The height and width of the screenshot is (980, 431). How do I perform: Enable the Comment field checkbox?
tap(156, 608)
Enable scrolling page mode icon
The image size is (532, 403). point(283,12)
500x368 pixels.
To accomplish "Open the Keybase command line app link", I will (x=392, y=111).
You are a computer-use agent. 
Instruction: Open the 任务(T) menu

☆ ☆ ☆ ☆ ☆ ☆ ☆

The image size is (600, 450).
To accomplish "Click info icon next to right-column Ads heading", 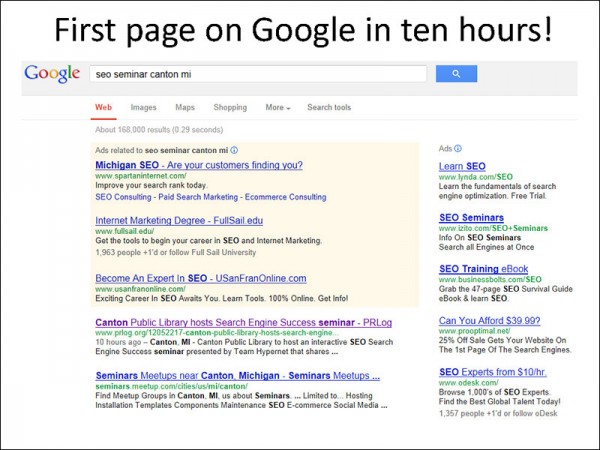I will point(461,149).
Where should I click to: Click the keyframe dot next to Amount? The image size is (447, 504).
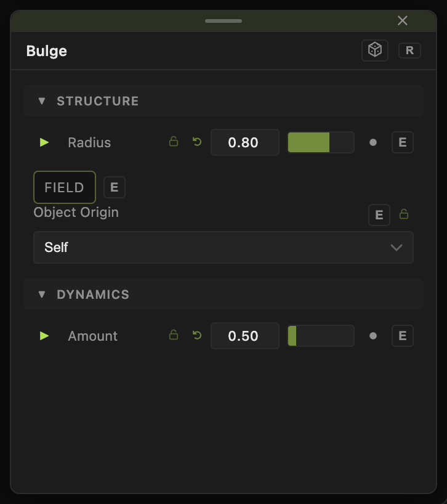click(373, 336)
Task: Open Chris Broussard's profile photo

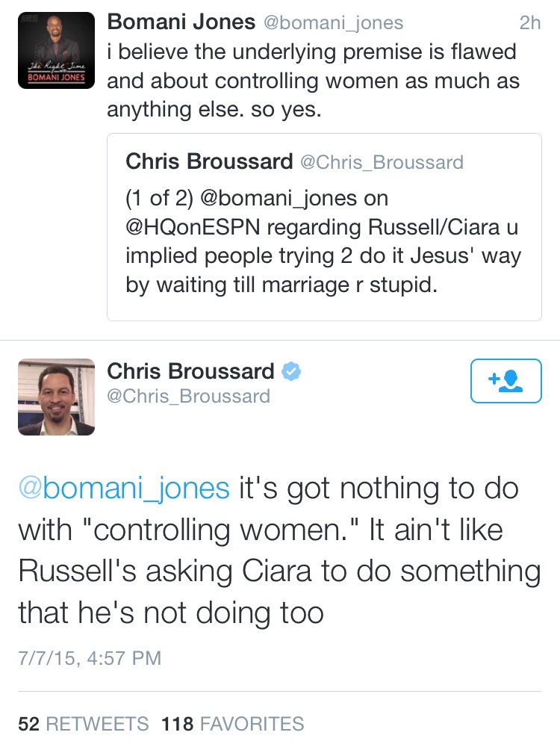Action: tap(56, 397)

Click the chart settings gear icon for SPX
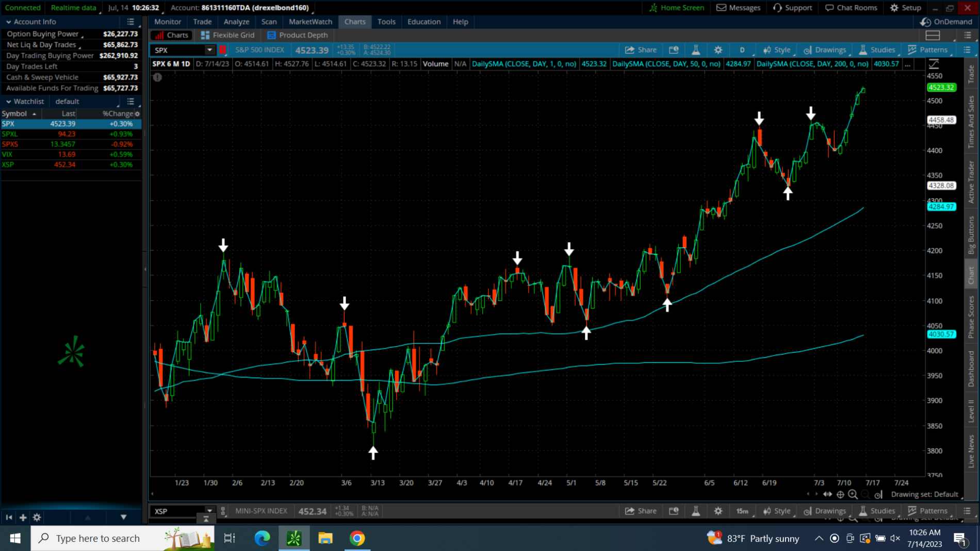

☆ ☆ ☆ ☆ ☆ ☆ ☆

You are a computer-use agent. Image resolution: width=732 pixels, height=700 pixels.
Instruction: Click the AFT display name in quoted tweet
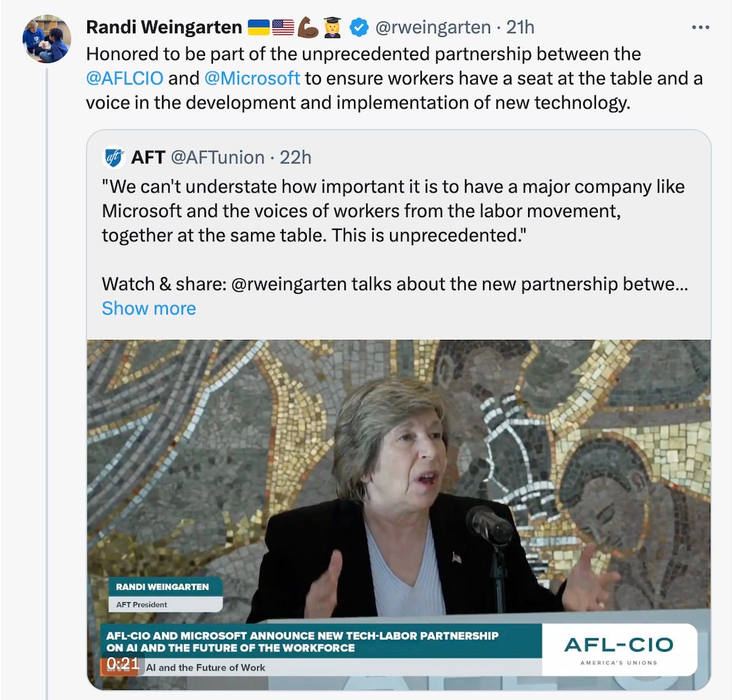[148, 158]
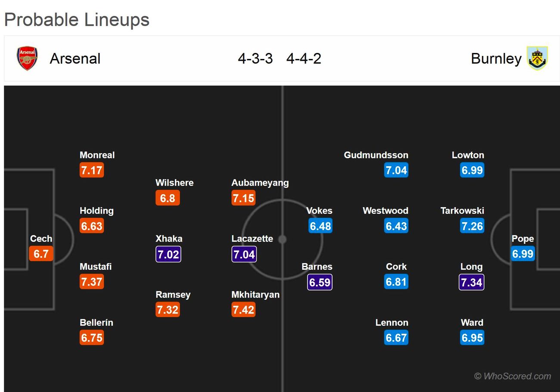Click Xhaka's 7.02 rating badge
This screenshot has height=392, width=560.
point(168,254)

☆ ☆ ☆ ☆ ☆ ☆ ☆

» ASSIGNED TASK: For this exercise, output exactly the lines above from the line with "500x368 pixels." to the line with "Instruction: Open the 任务(T) menu", counting both, and leave out the rest.

» REPLY:
500x368 pixels.
To accomplish "Open the Keybase command line app link", I will (x=392, y=111).
You are a computer-use agent. 
Instruction: Open the 任务(T) menu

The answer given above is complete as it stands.